Germany has taken the clear lead as the European sovereign debt crisis unfolds. This is an obvious outcome because of Germany’s relatively tight rein on government deficits and its policies that have made it Europe’s toughest competitor. Germany’s clear ascension is both good news and bad for Europe, and a clear warning to the United States.

The most recent sign of the European shift in power was Germany’s unilateral decision to ban “naked short selling”, which is a form of speculation whereby one bets that an asset price would go down (short selling), without first borrowing the stock (the naked part). This decision dismayed other European leaders because they were given no advance warning, let alone an opportunity to discuss the policy.
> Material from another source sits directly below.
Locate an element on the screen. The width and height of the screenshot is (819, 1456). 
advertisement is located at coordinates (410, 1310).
Put plainly, Germany broke the standing rules of the cozy little club that is Europe.

It must further dismay other European leaders because this decision may signal Germany’s intention to exercise its financial muscle and force some painful rewriting of other club rules. Germany has already hinted at this through references that greater central control (read: German control) needs to be exercised over fiscal policies of misbehaving countries.
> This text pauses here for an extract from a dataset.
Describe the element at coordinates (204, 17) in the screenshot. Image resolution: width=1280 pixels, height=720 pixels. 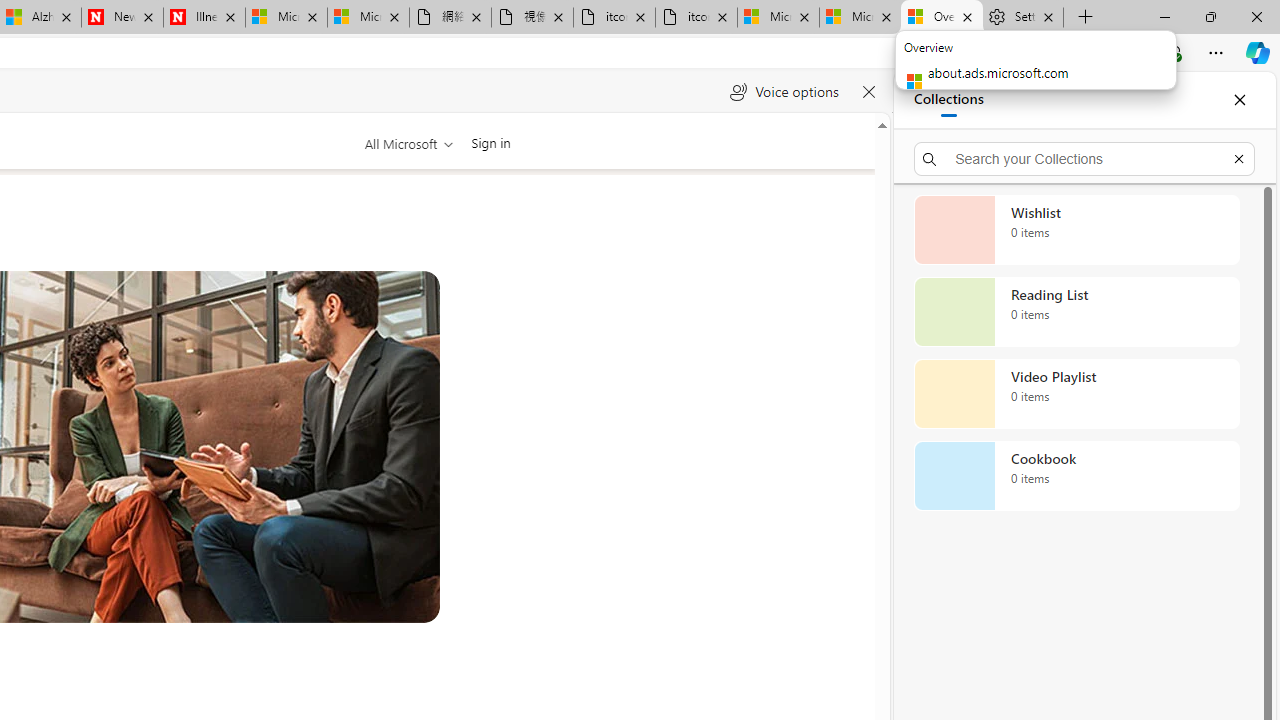
I see `'Illness news & latest pictures from Newsweek.com'` at that location.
The German decision on naked short-selling also dismayed the markets, driving down equity values and the Euro. If the problem is that speculators are driving the Euro downward inappropriately, then a powerful effort to stymy the speculators should have led to a strong upward move in the Euro. Message to Berlin: This is what a policy backfire looks like.

Markets were dismayed in part because Chancellor Merkel’s government has demonstrated anew that it understands little of finance or economics. This was underscored further by remarks by Wolfgang Schauble, Germany’s finance minister, who said, “I am convinced the markets are really out of control.”

Nein, Herr Schauble, you have it exactly backwards. The markets, after a long period of trust and benign neglect of European policies, are now firmly in control.

The message for the United States could not be plainer. First and foremost, the markets will tolerate persistent and extraordinary deficit spending only so long, and when they lose patience the shift can be sudden, surprising, and painful. The United States appears likely to experience this first hand. Under President Obama’s budget policies, the United States is building a bridge of trillion dollar deficits through the decade on route to our long-standing financial debacle known as entitlements. It is fantasy to believe the markets would tolerate this.

Second, when the shift occurs, the markets then are firmly in control, and in particular, any nations that are significant net suppliers of global saving gain an exceptional voice over domestic policies. One only gains full control over the nation’s sovereignty when one gains full control over the nation’s finances.